# Objetivo del ejercicio
Prosigue el texto sobre el envejecimiento de la población y el gasto en pensiones en España a partir de su última oración.

# Texto fuente

▬▬▬▬▬▬▬▬▬▬

En ausencia de reformas, el imparable envejecimiento de la población española durante los próximos años amenaza con situar a España entre los estados europeos con un mayor gasto en pensiones públicas hacia 2050 (en 2019 representó un 12,7%). En concreto, la tasa de dependencia (la proporción que representa la población mayor de 64 años como porcentaje de la población en edad laboral, entre 16 y 64 años) aumentará desde el entorno del 30% proyectado en 2023 hasta valores que podrían superar el 50% en 2050. Por lo tanto, se pasaría de tres cotizantes por persona jubilada el 2023 a dos hacia mitad de siglo. Las diferentes proyecciones demográficas disponibles (Eurostat, INE, AIREF) coinciden en la continuidad del proceso de envejecimiento en las próximas décadas, pero difieren sobre el impacto de la inmigración, que en cualquier caso no será suficiente para compensar la tendencia.

El porcentaje del PIB destinado a pensiones depende de cuatro factores: la tasa de dependencia, la (inversa de la) tasa de empleo, el porcentaje de pensionistas entre los mayores de 64 años y la relación entre pensión y productividad medias. El margen para influir sobre los factores segundo y tercero es limitado, por lo que un aumento sistemático de la tasa de dependencia obligaría a reducir la pensión como proporción del salario medio (suponiendo que éste evolucione igual que la productividad), si se pretende estabilizar el gasto en pensiones como porcentaje del PIB. Este resultado es independiente de que las pensiones se financien con cotizaciones, impuestos o deuda.

Es importante destacar que reducir la pensión como proporción del salario medio no implica disminuir necesariamente el poder adquisitivo de la pensión media, en valor absoluto, siempre y cuando la productividad del trabajo aumente a un ritmo suficientemente elevado –y que el salario medio avance en línea con la productividad media, en tendencia a largo plazo. En otras palabras: las pensiones del futuro estarían aseguradas, sin poner mayor presión sobre los asalariados que cotizan, siempre y cuando el crecimiento de la productividad sea suficientemente elevado como para compensar la demografía adversa, y los salarios crezcan en línea con la productividad. Pero incluso en este escenario optimista, en el que las pensiones no pierden valor y los trabajadores en activo no soportan una mayor carga fiscal como porcentaje de su salario, la pensión media iría perdiendo valor como porcentaje del salario medio.

¿Podemos esperar que la productividad del trabajo en la economía española crezca durante las próximas décadas al ritmo necesario para hacer realidad este escenario ideal? Si respondemos a esta pregunta en retrospectiva, extrapolando al futuro la tendencia decreciente de la productividad de las últimas décadas, la respuesta habría de ser claramente negativa. Pero es ingenuo proyectar mecánicamente hacia el futuro los datos del pasado. No se puede descartar que durante los próximos años los efectos de la revolución tecnológica asociada con la automatización de una parte significativa del trabajo cognitivo, acompañada de la aparición de nuevos filones de empleo —por ejemplo, en la economía de los cuidados y de la producción de bienes y servicios para una población mayor de 65 años cada vez más activa y consumidora—, acaben por desencadenar aumentos notables de la productividad sin aumentar el paro. Unas políticas públicas bien diseñadas también podrían facilitar la transición hacia una economía más orientada a mejorar la eficiencia productiva que a promover una expansión intensiva en empleo poco cualificado.

▬▬▬▬▬▬▬▬▬▬

# Entradas de datos
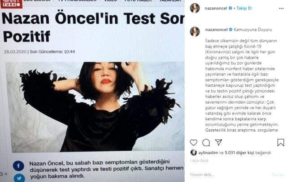
Task: Click the Paylaş post comment button
Action: (278, 175)
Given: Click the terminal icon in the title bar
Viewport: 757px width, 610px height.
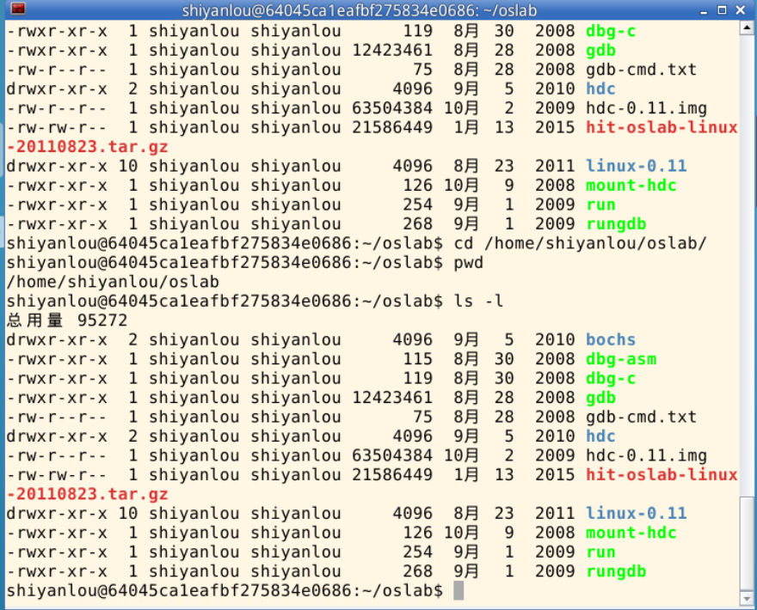Looking at the screenshot, I should (17, 9).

▬▬▬▬▬▬▬▬▬▬

# Resultado del ejercicio
Sin embargo, debe tenerse también en cuenta que el propio envejecimiento de la población puede frenar, por distintos canales, el dinamismo económico, la propensión innovadora y la acumulación de capital productivo en la sociedad. Por lo tanto, la vía más prudente para garantizar la sostenibilidad del sistema es actuar sin dilación y simultáneamente sobre las restantes variables. Por ejemplo, sería recomendable introducir una mayor proporcionalidad entre la edad efectiva de jubilación y la esperanza de vida en cada momento —con las debidas excepciones—,  facilitar que se pueda compaginar mejor jubilación y trabajo, aplicar una política inmigratoria proactiva y selectiva,  profundizar en la reforma laboral para reducir el paro y la precariedad, y potenciar las políticas industrial, tecnológica y formativa –enfocada a la actualización de las capacidades a lo largo del ciclo vital.

En el caso que las medidas anteriores fueran insuficientes, habría que plantearse limitar el aumento de la pensión media —directa o indirectamente, alterando el período de cómputo de la pensión— y/o aumentar el peso que representan las cotizaciones y/o impuestos como porcentaje del salario bruto. Pero es fundamental que si se aplican medidas de esta naturaleza se haga en el marco de un debate público transparente en el que se explique cuál es el modelo de pensiones públicas hacia el que nos dirigimos. En España rige un modelo contributivo cuya naturaleza implica respetar una cierta proporcionalidad entre lo que se contribuye y lo que se recibe. Si se aumentan progresivamente las cotizaciones más altas y, al mismo tiempo, el crecimiento de la pensión máxima no aumenta proporcionalmente, se está avanzando, aunque sea de forma casi imperceptible, hacia un modelo asistencial, en el que el Estado garantiza unos niveles mínimos similares para todas las personas, y es responsabilidad de cada cual cubrir la mayor parte de la jubilación con su propio ahorro privado (vía planes de empresa o individuales). Es, ciertamente, un modelo viable y legítimo, pero que no debería introducirse por la puerta de atrás, sino como consecuencia de un debate abierto y democrático.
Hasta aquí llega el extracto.